The countless golden rings around her earlobes were also a gaudy show in my modest opinion.

"Not my fault," I said most resolutely.

Nadia did not look convinced.

Exterminate an entire Plane more than once, and suddenly every singular event of mass destruction must be attributed to you.

It's unfair I tell you.

Utterly unfair.
 
So we have Shade, Lina Inverse, Nanoha, and Nadia all chilling in the wreckage of the Macross Frontier? God I love crossovers.
 
We still don't know how Shade got that specific nom de guerre. For all we know, it was originally something benign like him enforcing the proper way to have coffee. Then his opposition warped it into an evil overlord thing, like a tale grown long in the telling.
 
We still don't know how Shade got that specific nom de guerre. For all we know, it was originally something benign like him enforcing the proper way to have coffee. Then his opposition warped it into an evil overlord thing, like a tale grown long in the telling.
That is exactly what happened to him.....well not really. He knew he would be villainized by most Planeswalkers but he did it anyways. Shade set down a few rules such as:

1.No Planeswalker shall kill another.
2.Don't mess with Phyrexia or the Eldrazi
And several others I can't remember.

Predictably Planeswalkers didn't like this new restriction to their freedom and ignored these rules or attacked Shade directly and he handily beat them in turn. What exactly happened will be up to shadenight123. Thus he got the name Tyrant and now Planeswalkers are now scheming against him.

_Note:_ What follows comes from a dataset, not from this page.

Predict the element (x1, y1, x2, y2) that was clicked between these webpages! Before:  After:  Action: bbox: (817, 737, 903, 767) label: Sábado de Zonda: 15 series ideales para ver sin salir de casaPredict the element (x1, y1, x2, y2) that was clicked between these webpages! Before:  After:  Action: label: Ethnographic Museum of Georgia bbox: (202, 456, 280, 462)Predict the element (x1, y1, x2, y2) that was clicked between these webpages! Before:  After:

Course this is how I think Shade got the name Tyrant and I may be totally and completely wrong.
 
That is exactly what happened to him.....well not really. He knew he would be villainized by most Planeswalkers but he did it anyways. Shade set down a few rules such as:

1.No Planeswalker shall kill another.
2.Don't mess with Phyrexia or the Eldrazi
And several others I can't remember.

Predictably Planeswalkers didn't like this new restriction to their freedom and ignored these rules or attacked Shade directly and he handily beat them in turn. What exactly happened will be up to shadenight123. Thus he got the name Tyrant and now Planeswalkers are now scheming against him.

Course this is how I think Shade got the name Tyrant and I may be totally and completely wrong.
He obviously stole all coffee from every plane and never shares any!